Healthcare lags behind other sectors in its exploitation of Information and Communication Technology (ICT). Health records remain largely paper-based. This places limitations on service delivery(described above). There are also significant implications for quality, safety and cost.

The innovative epilepsy EPR project is leading the way in Ireland in exploiting (ICT) to enhance quality and safety of chronic disease management while containing cost. While the clinical field of interest is epilepsy the learning is certainly applicable to the management of other similarly complex chronic conditions.

This project is driving the integration of epilepsy services in Ireland. Improved communication between specialist and primary care is being facilitated by the EPR thus strengthening the role the latter can play in epilepsy care. Similarly, it is promoting collaboration between Irish neurologists/ epileptologists thereby advancing national standardisation of care protocols and reducing redundancy in the system. In terms of the intellectual disability sector, the EPR is supporting the delivery of remote clinics, thus obviating the transfer of residents from the intellectual disability centre to the specialist epilepsy clinic. The EPR is also promoting patient health self-management by providing them with timely access to key information.

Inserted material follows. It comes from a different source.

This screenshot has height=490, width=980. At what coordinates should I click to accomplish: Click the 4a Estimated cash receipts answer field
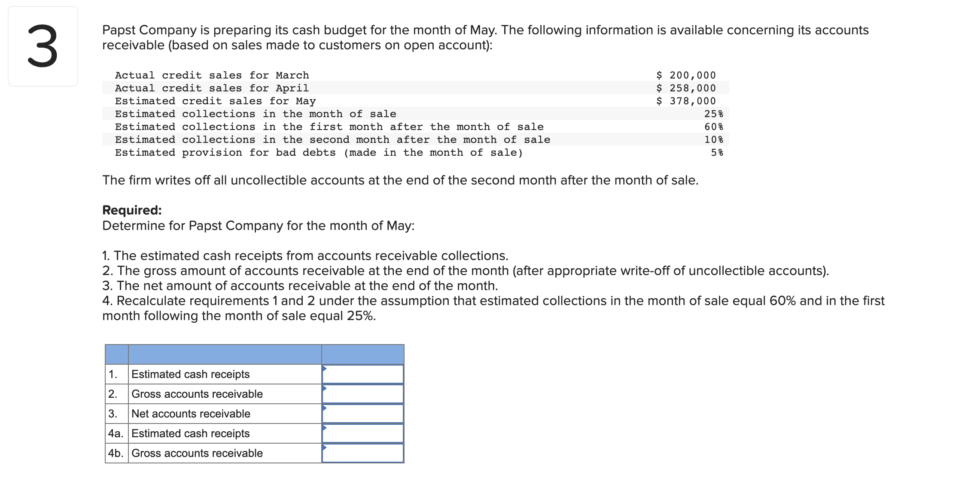[x=363, y=433]
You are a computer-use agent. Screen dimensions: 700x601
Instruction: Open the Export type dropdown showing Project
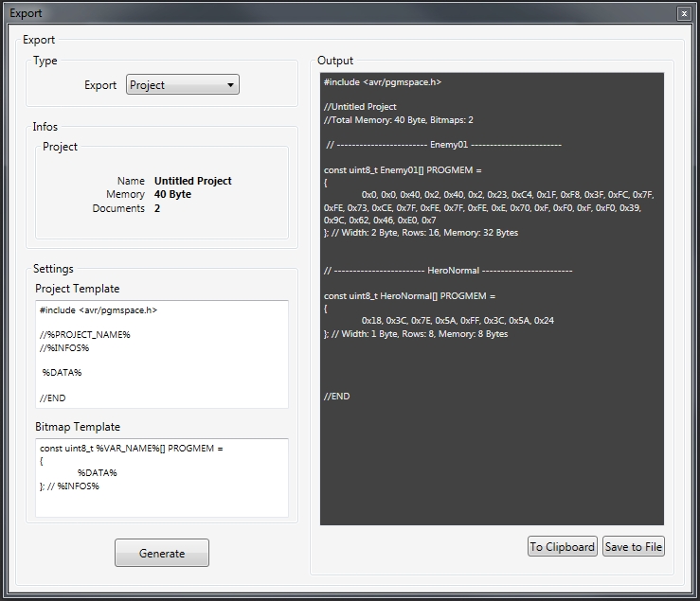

Through this insight into the barriers and facilitators associated with exploiting ICT in healthcare have been developed. This project has been about aligning people, processes and technology. The key to success is to be aware of and give equal attention to this ensemble of socio-technical factors.

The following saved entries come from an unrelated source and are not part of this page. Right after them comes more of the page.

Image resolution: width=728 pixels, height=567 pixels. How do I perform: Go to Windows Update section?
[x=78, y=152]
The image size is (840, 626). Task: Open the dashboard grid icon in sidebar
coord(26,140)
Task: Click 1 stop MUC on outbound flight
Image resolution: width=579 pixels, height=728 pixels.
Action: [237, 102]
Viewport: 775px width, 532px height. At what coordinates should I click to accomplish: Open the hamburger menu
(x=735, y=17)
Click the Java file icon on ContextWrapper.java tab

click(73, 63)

The Health Service Executive is currently driving the reform of chronic disease management in Ireland. Epilepsy is one of the conditions being targeted for attention. A new model of integrated care which aims to improve quality, safety and efficiency of Irish health services for people with epilepsy (PWE) is being implemented. The model has been informed by international evidence as well as by the work of the project described in this case study which examined the structure and process of epilepsy care in Ireland.

Success of the HSE National Epilepsy Programme depends on clinicians and patients having timely access to relevant clinical information when and where needed. In this regard, the National Programme has adopted the epilepsy EPR. EPR access to authorised clinicians and patients at any geographical location throughout Ireland will enhance continuity of care for PWE.